Tina D Purnat

Public health

Healthy information environment

Infodemic management

Digital and health policy

Health information and informatics

Tina D Purnat
Tina D Purnat
Tina D Purnat
Tina D Purnat
Tina D Purnat
Tina D Purnat
Tina D Purnat

Public health

Healthy information environment

Infodemic management

Digital and health policy

Health information and informatics

Blog Post

Diving deeper into structural determinants of health in digital environment

October 14, 2024 Public health

As I’ve worked on understanding the harms of the digital information environment on health and well-being over the past few years, one realization keeps returning: we need to rethink what “community” means in today’s rapidly evolving digital landscape. This isn’t a small shift—it fundamentally changes how we think about solidarity, engagement, collective problem-solving, transformative action and sustained social and behavior change that promotes health.

We make meaning of our lives and the world through the spaces where we live, work, pray, play, study, and gather. But these spaces are no longer just analog. The digital information environment has changed this.
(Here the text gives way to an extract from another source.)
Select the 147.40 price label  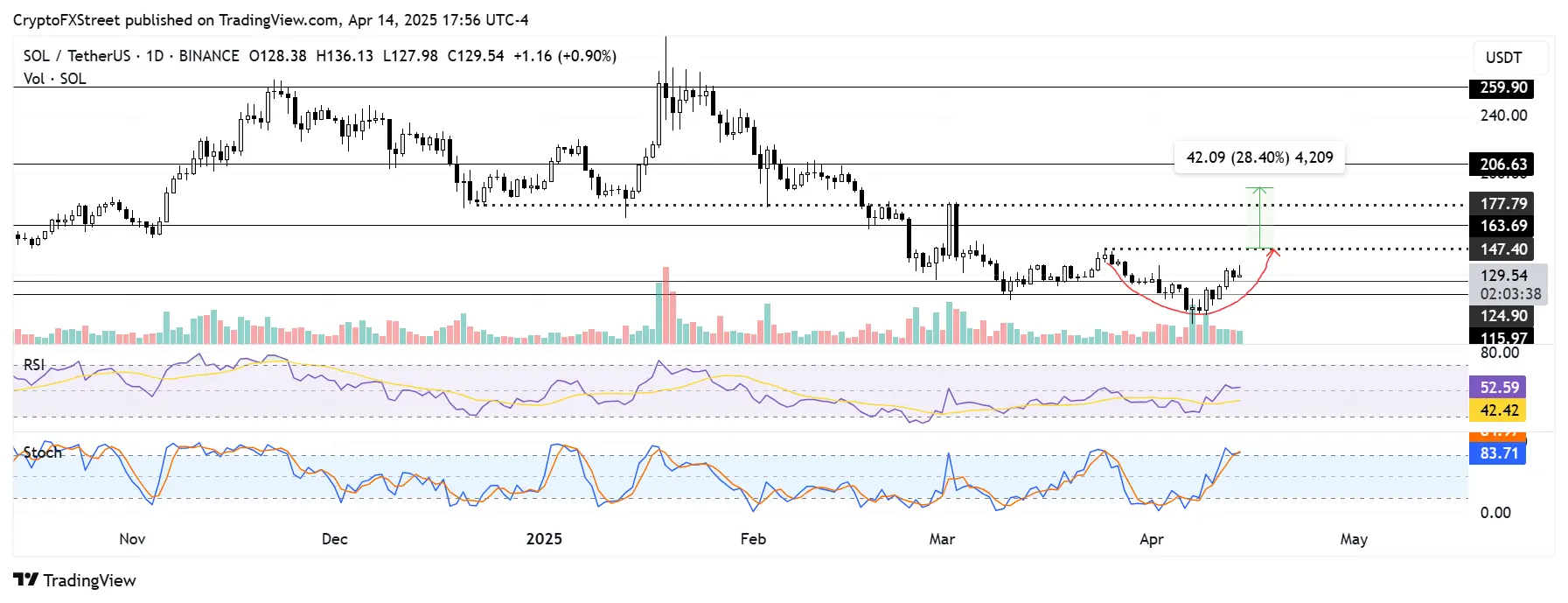point(1502,249)
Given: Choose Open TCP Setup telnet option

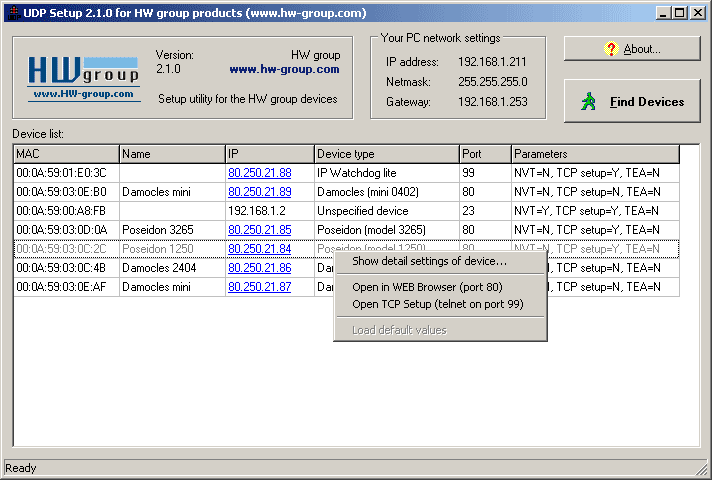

Today, we form bonds, communities, and identities not only in our neighborhoods, workplaces, or schools, but also in virtual spaces that transcend geographical and cultural boundaries. We concurrently live and trust “glocally”. People now engage online, build relationships through platforms, and participate in global conversations that influence their behaviors as strongly as face-to-face interactions.

Digital spaces blur the lines between personal and public life, creating new opportunities for connection and collaboration, but also new vulnerabilities. These online communities have become crucial for how people exchange information, seek support, and organize around common goals.They’ve also transformed how commercial actors market products and provide services. However, digital spaces are still shaped by the same structural determinants of health—commercial, social, ecological, normative, and political factors—that influence physical communities, often in more complex and accelerated ways than we can fully grasp.

We’ve spent thousands of years adapting to the structural determinants of health in our physical environments, but we’ve only had around 20 years to adapt to the digital worlds we’ve created. At this scale, it’s hard to fully understand how innovation, shifts in commercial practices, and constant advancements in digital technologies are reshaping how we access, consume, and amplify information.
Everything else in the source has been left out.